A cargo de: Lic. Literatura Néstor Otero y Lic. Psicología Juan Pablo Mollo
19 de julio de 2002.
Teatro El tablado.
Bahía Blanca.

I

Néstor Otero comienza su ponencia destacando que tanto Lacan como Borges son escritores para la relectura y que ambos arriban con rigor a núcleos temáticos afines a diversas disciplinas.
Afirma que Borges es un autor de obra muy pareja, constante en cuanto a sus ideas principales. Con frecuencia, en sus prólogos y epílogos se presenta como un autor monótono, reiterativo y aburrido, condenado a una escritura que repite viejas lecturas por ser “la lengua es un sistema de citas”. Lo curioso es la variedad de tratamiento de ciertos temas centrales como el espejo, los sueños y la memoria.

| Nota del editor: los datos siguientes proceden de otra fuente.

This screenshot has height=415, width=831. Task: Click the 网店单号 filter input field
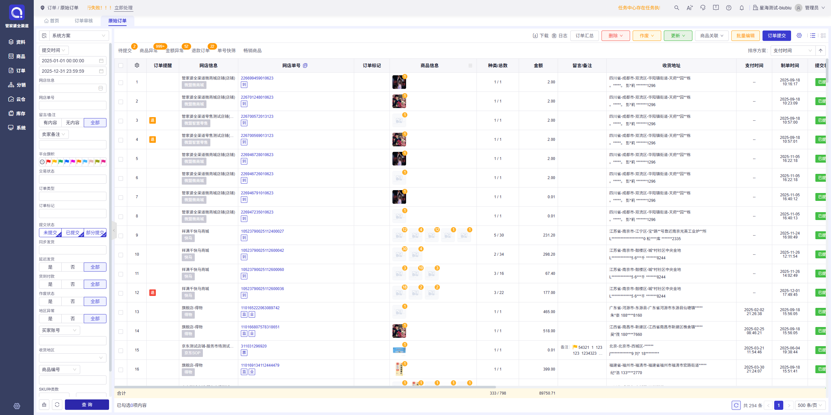click(x=73, y=105)

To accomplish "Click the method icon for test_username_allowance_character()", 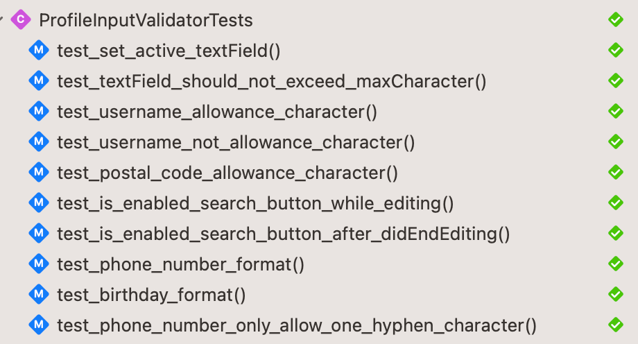I will tap(38, 112).
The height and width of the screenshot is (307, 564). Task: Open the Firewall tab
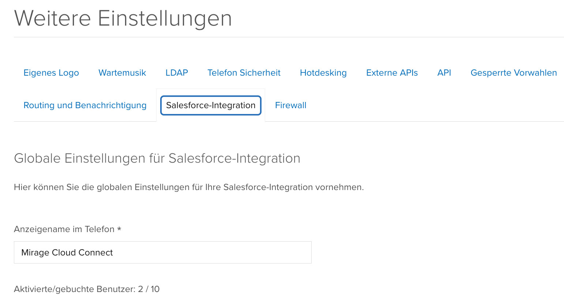291,105
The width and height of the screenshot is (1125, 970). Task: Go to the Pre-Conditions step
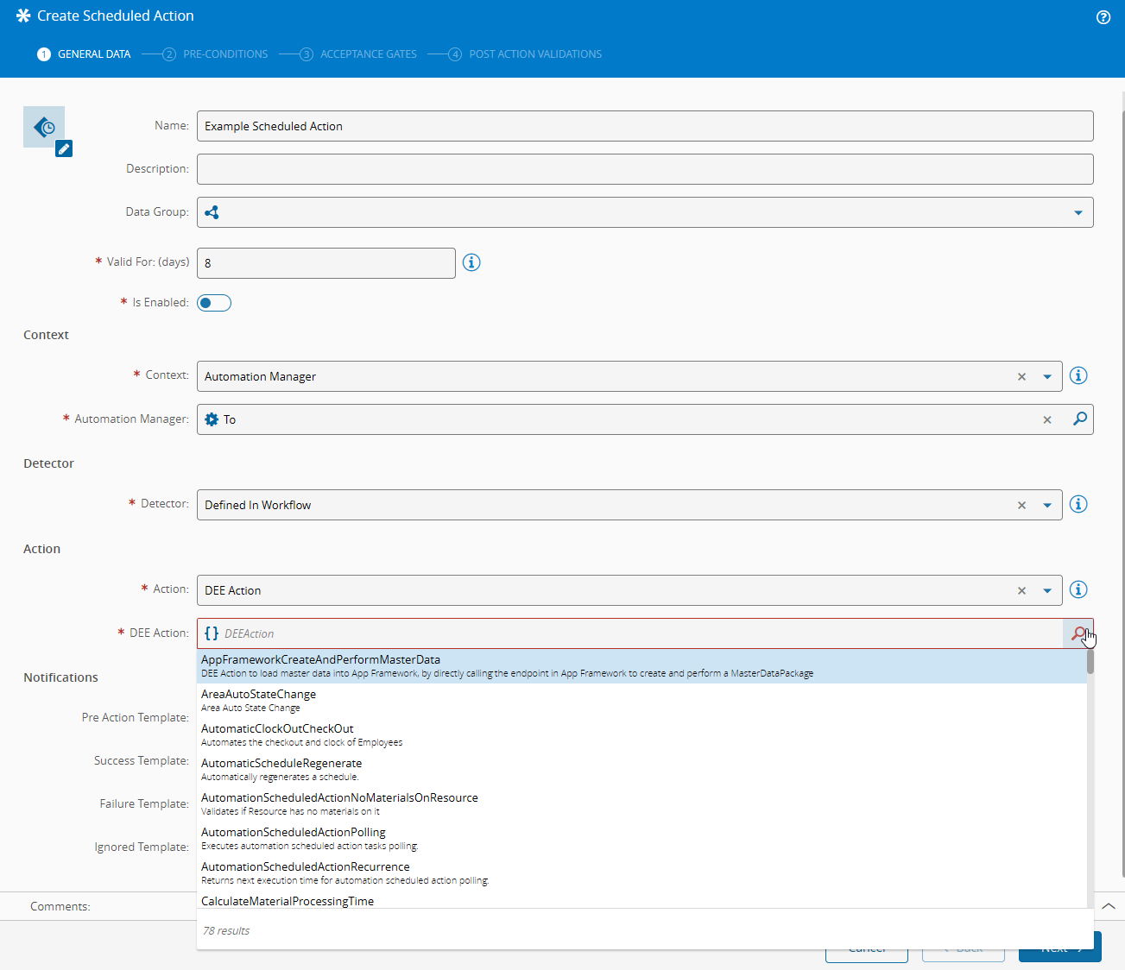pyautogui.click(x=224, y=54)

Enfatiza que Jorge Luis Borges, por su peculiar manejo idiomático, sumado a una erudición interdisciplinaria, es el mejor escritor de la lengua española. Su obra integra un sistema que excede el campo literario, por eso lo compara con otros autores universales como Shakespeare, Homero, Joyce y Dante, que son patrimonio de la humanidad porque construyen un sistema de significados originales sobre problemas de ética, estética, lingüística, religión, filosofía, mitología, etc.
Posteriormente Néstor Otero presenta un novedoso esquema conceptual, con eje en el problema de la identidad y un alcance antropológico que permite secuenciar y articular toda la obra de Borges. Alude inicialmente al mito de Proteo, una de sus recurrencias preferidas, porque éste, como el hombre, transita sus días mudando de apariencias en la persecución de un rostro definitivo.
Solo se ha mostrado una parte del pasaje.